Go here and get a copy. Aurealis is a brilliant magazine and it’s always worth a read: Aurealis #110 (Chimaera Publications)

Spoiler Alert

It’ll come as no surprise to anyone that my social media feeds include a lot of nerdy geeky types. You know, considering I’m one of that particular SFF loving, comic-book reading, pop-culture enjoying, fandom participating, fanfiction obsessing, book nerd crew.

And in case you didn’t notice, the world of geeky fandom has kind of blown up over the last week with the release of the latest Marvel superhero flick which kind of, well –


– kills everyone in the entire history of the MCU, as last as far as I can tell.

Or not. I haven’t actually seen it as yet. With two kids under 6, a full time info governance career, my own writing pursuits and the usual domestic/life/family things to be done, I don’t get to the movies so much anymore. I’m the type of person who has to schedule in downtime – I’m serious here, 3-4 nights a week between 9.45-10.30pm I have literally calendared “do nothing but stare at a screen playing mindless entertainment”. It’s probably not a good sign when you start scheduling relaxation into your calendar. It’s undoubtedly worse when you regularly skip it to get work done.

Personal life-choices aside, I will eventually get to see the latest Avengers flick in which everyone dies – spoiler alert? – but it won’t be until it turns up on a streaming or download service of some kind, so we’re talking some while away yet.

In the meantime, my social media feeds are filled with friends and acquaintances and those weird randoms I must’ve followed for some reason once, but can’t remember now who they are or why I wanted their trivia in my feed, and who are all currently posting exactly the same thing:


Because apparently it’s no longer merely a sin to spoil plot twists in pop cultural products for other people, but it’s now some kind of geek-fandom sin to just spoil it for yourself.

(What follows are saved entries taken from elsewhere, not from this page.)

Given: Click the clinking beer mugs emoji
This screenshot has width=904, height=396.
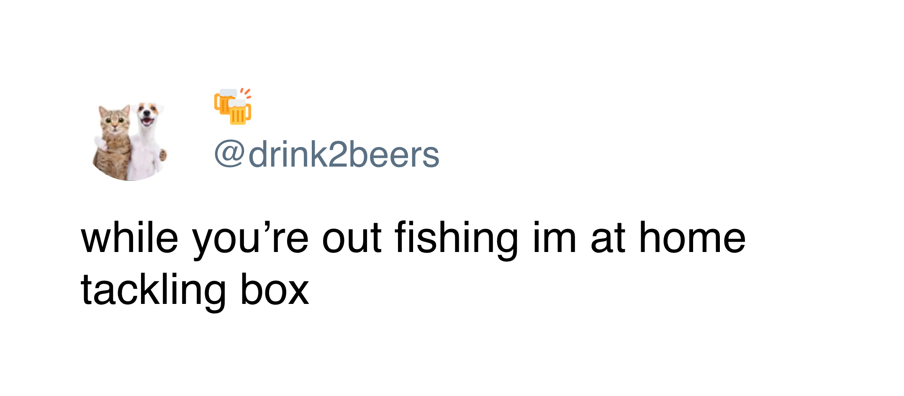Looking at the screenshot, I should (233, 106).
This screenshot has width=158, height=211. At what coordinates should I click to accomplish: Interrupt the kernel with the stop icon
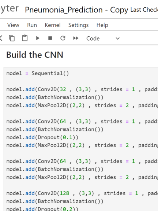[x=50, y=38]
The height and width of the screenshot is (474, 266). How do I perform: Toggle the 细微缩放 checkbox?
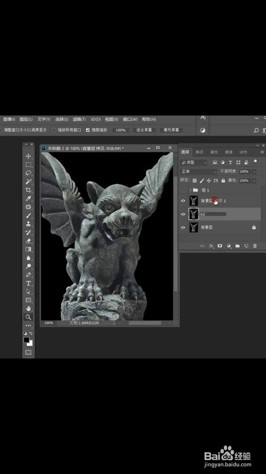[88, 130]
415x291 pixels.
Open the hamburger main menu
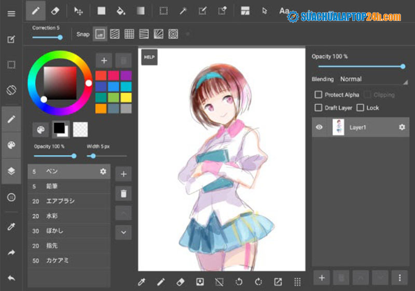(x=11, y=13)
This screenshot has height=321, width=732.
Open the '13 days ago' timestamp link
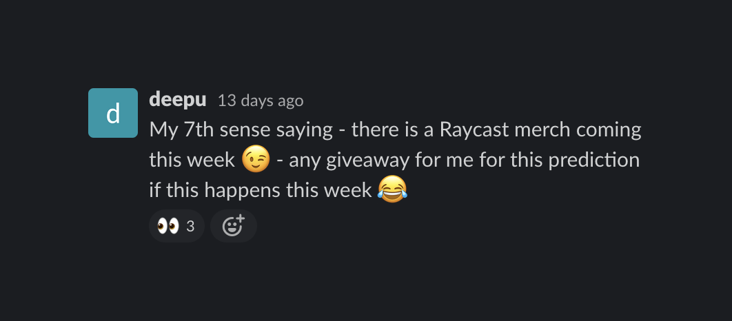pyautogui.click(x=261, y=101)
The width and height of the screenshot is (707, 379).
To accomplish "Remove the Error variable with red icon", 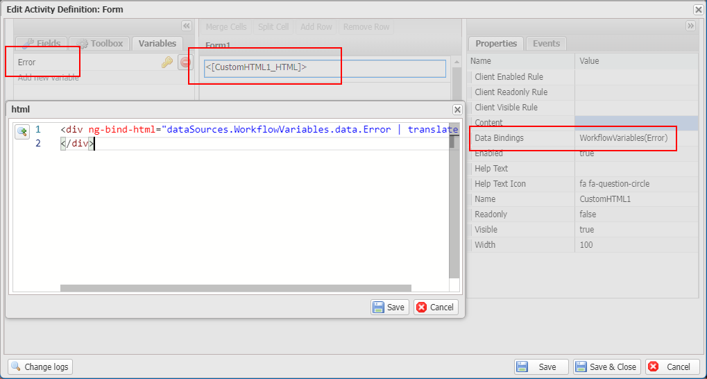I will pyautogui.click(x=185, y=62).
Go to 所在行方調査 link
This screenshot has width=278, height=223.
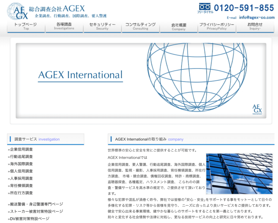click(21, 193)
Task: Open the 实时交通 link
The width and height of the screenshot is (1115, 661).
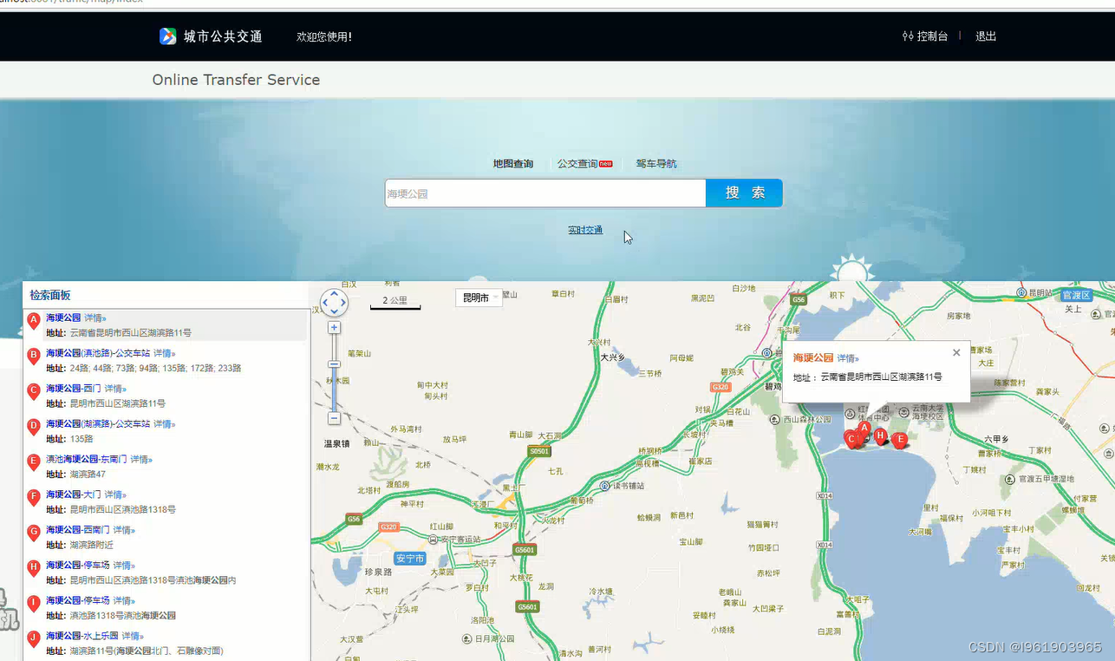Action: [585, 230]
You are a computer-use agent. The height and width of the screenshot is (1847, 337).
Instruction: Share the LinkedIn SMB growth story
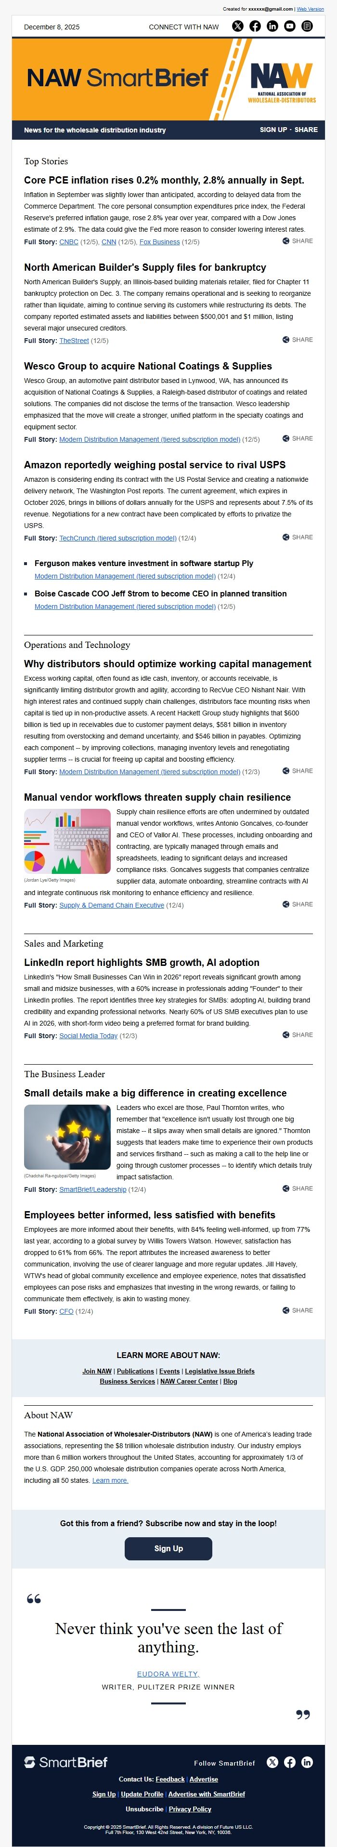tap(298, 1035)
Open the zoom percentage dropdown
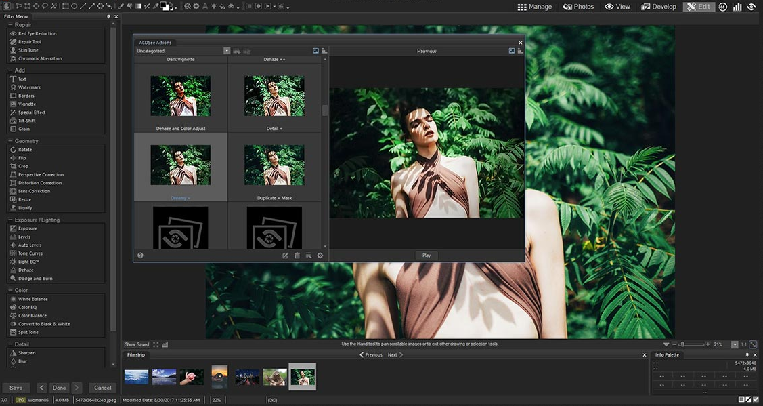763x406 pixels. (x=735, y=344)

So for all you MCU lovers, and for all you lovers of cinema in general – and books and any other story-telling medium – who like to go in fresh and unspoiled, I wanted to tell you something. Know what I did? Deliberately did within barely a few hours of the latest Avengers flick hitting the worldwide cinemas?

I googled “Infinity War spoilers” and ventured out to the internet to read every damn spoiler for the movie I could lay my hands on.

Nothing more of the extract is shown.